[Task requirements]: Transcribe the passage of the fatherhood article starting with "One of the biggest" and going on through "a good father?", word for word.

Growing up, my father would always say, “A man should be the priest, prophet, provider, and protector of his home.” As my family has grown, I realize the importance of his words. His list was helpful and memorable. Today, dads can find all kinds of how-to lists of things we should know. Sure, it’s nice to learn how to tell a good story at bedtime, change a tire, or start a fire.
But what should you be as a dad? What traits should you model for your kids? Remember, you are your son’s first hero and your daughter’s first love. No, you won’t get everything perfect. My dad wasn’t perfect, but I think he was the description of a good father. He was always there for me—trying. I’ve tried to take my dad’s advice and adapt it to every dad. Here are 5 things every dad should be.Our presence is more valuable to our kids than any gift we could ever give.
Our presence is more valuable to our kids than any gift we could ever give. Being present means reading your kids’ favorite story until the pages are worn and showing up not just on game day but at practices too. Your presence will result in the connection necessary for you to be the other things on this list.
When I say “provider,” I know you’re thinking, “He’s talking about money.” But providing for your kids means more than just money, food, clothing, and shelter; it means everything from emotional connection to spiritual leadership. Be the leader your kids need by providing them with unconditional love, respect, and care.
Your home should feel like a safe place. You protect your home not just by locking the doors at night but by how you look after your family’s emotional health and integrity. As a protector, you shield your family from physical, emotional, and even spiritual threats that are destructive. This might include guarding what your kids see online or teaching them how to handle a difficult situation at school.
You must be known in your home as the initiator, as somebody who takes the lead wherever your family needs you to do so. As the initiator, you’ll pay attention for conversations that need to happen—and then you’ll start them. You’ll look for opportunities to bond, activities to do, and ways to help without being asked. When you initiate properly, you’re not only showing your kids you love them, but you’re also showing them how to lead.
One of the biggest compliments a dad can get is that he’s teachable. You should be known as a guy who seeks to learn rather than as a guy who thinks he knows everything. Every day, try to learn something new that will make you a better dad. Study and ask other fathers you admire and implement the qualities you learn from them. Even for the most seasoned dads, there is room for improvement.
Sound off: What would be your description of a good father?
Huddle Up Question
Huddle up with your kids and ask, “What is one thing you need from me this week?”

[Dataset records]:
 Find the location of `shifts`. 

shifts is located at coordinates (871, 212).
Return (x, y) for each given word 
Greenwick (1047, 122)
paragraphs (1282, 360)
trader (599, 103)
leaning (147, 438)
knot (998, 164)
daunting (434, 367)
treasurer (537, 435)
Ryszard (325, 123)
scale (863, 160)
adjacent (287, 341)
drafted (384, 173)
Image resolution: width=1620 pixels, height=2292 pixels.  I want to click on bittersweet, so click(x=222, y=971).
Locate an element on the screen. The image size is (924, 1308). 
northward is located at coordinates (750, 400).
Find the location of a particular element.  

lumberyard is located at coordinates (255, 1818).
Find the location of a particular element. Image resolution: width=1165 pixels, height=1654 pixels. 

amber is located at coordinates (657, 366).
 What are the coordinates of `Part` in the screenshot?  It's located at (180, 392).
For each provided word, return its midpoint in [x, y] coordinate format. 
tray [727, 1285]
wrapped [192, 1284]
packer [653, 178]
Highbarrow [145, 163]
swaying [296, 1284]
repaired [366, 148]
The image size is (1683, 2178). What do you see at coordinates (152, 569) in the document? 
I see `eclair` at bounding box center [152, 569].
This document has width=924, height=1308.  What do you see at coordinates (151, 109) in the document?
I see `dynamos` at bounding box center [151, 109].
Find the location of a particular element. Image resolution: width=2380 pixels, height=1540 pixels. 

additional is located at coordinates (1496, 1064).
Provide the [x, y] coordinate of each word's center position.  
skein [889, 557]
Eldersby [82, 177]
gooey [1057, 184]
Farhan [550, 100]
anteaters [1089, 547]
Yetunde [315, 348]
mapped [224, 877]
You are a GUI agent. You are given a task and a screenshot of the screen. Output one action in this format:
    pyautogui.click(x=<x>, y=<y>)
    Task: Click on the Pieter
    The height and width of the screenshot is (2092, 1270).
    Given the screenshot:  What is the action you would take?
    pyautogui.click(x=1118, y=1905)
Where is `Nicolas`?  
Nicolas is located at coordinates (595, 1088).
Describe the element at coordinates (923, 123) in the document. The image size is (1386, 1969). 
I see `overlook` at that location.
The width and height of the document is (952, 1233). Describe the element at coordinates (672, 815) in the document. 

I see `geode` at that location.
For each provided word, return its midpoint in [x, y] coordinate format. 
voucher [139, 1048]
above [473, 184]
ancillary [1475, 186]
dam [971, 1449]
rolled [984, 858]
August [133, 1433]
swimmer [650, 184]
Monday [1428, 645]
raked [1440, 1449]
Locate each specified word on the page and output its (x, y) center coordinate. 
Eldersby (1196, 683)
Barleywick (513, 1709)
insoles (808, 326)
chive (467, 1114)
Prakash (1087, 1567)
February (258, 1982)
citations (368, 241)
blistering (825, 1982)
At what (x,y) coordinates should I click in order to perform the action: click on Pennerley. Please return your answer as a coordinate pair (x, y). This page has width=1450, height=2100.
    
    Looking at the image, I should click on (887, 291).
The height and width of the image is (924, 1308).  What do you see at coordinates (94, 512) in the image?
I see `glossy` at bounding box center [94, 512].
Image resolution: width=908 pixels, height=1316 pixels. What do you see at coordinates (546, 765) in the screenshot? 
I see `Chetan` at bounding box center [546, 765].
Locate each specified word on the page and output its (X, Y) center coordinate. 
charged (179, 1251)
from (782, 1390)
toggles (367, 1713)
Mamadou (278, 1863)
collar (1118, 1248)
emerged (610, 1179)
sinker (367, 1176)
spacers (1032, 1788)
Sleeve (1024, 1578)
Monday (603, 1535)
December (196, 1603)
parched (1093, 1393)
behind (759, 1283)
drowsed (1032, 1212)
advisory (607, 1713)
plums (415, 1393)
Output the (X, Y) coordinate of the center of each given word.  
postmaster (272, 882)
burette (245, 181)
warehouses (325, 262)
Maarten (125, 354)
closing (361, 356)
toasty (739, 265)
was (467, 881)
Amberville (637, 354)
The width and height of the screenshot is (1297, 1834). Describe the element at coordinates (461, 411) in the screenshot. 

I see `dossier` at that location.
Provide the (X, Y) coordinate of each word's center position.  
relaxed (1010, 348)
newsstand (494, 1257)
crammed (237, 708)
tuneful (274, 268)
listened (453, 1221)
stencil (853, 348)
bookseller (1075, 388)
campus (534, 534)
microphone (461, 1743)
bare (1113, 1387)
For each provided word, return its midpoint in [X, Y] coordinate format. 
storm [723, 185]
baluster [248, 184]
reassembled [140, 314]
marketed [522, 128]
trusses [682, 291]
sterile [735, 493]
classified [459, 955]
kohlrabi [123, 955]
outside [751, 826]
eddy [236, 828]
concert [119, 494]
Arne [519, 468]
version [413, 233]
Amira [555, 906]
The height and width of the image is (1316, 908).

[The completed task]:
One of the biggest compliments a dad can get is that he’s teachable. You should be known as a guy who seeks to learn rather than as a guy who thinks he knows everything. Every day, try to learn something new that will make you a better dad. Study and ask other fathers you admire and implement the qualities you learn from them. Even for the most seasoned dads, there is room for improvement.
Sound off: What would be your description of a good father?